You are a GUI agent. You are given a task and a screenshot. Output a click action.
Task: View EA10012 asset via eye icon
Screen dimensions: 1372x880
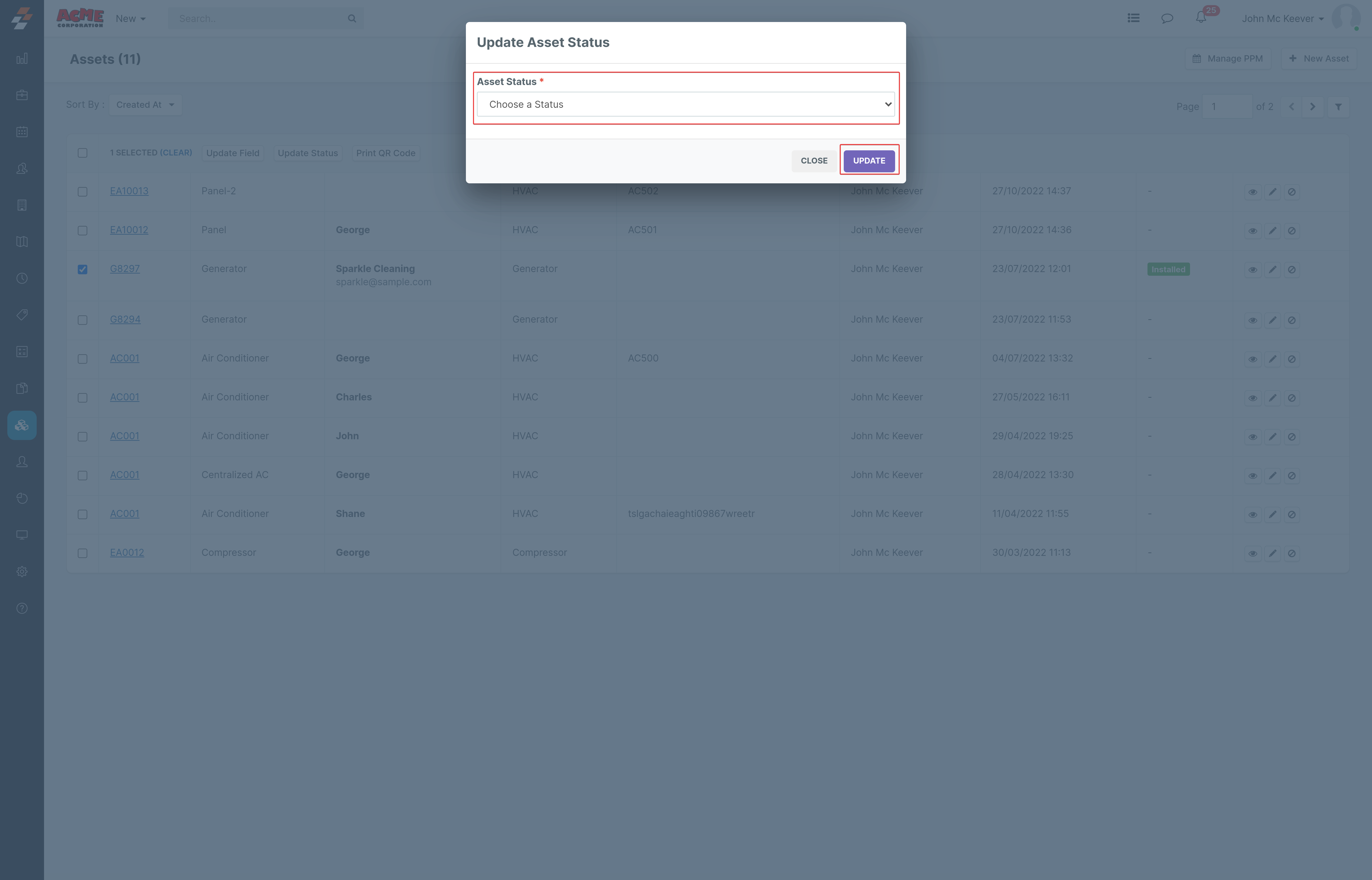[1252, 231]
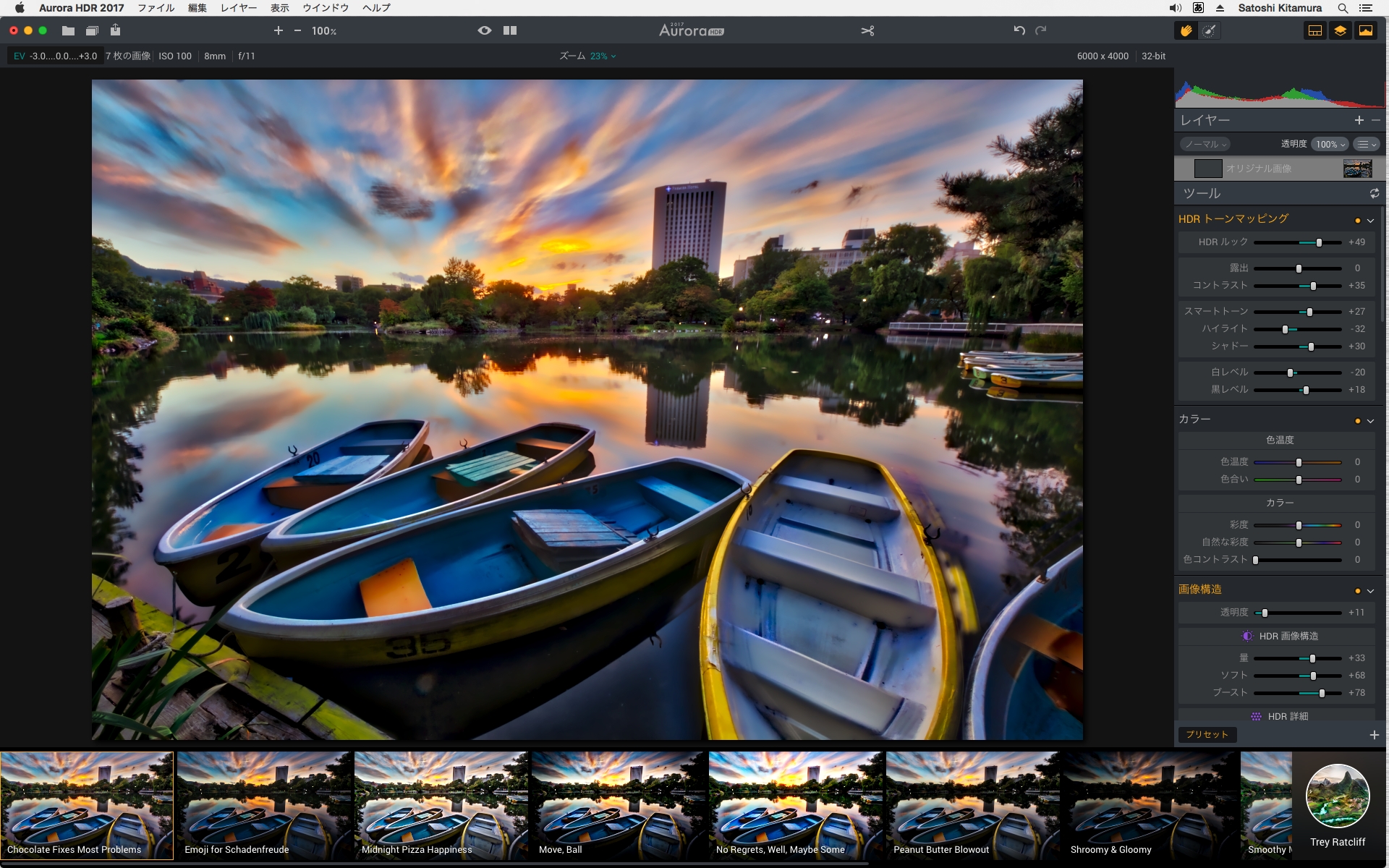Click the layers panel toggle icon
The width and height of the screenshot is (1389, 868).
(1341, 30)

• [Exercise directions]:
If a record contains a picture, leave the picture out and return everything else exactly.

• [Written reply]:
You are a GUI agent. You are given a task and a screenshot. Output a click action.
Task: View EA10012 asset via eye icon
Screen dimensions: 1372x880
[1252, 231]
Click the layers panel toggle icon
The width and height of the screenshot is (1389, 868).
(1341, 30)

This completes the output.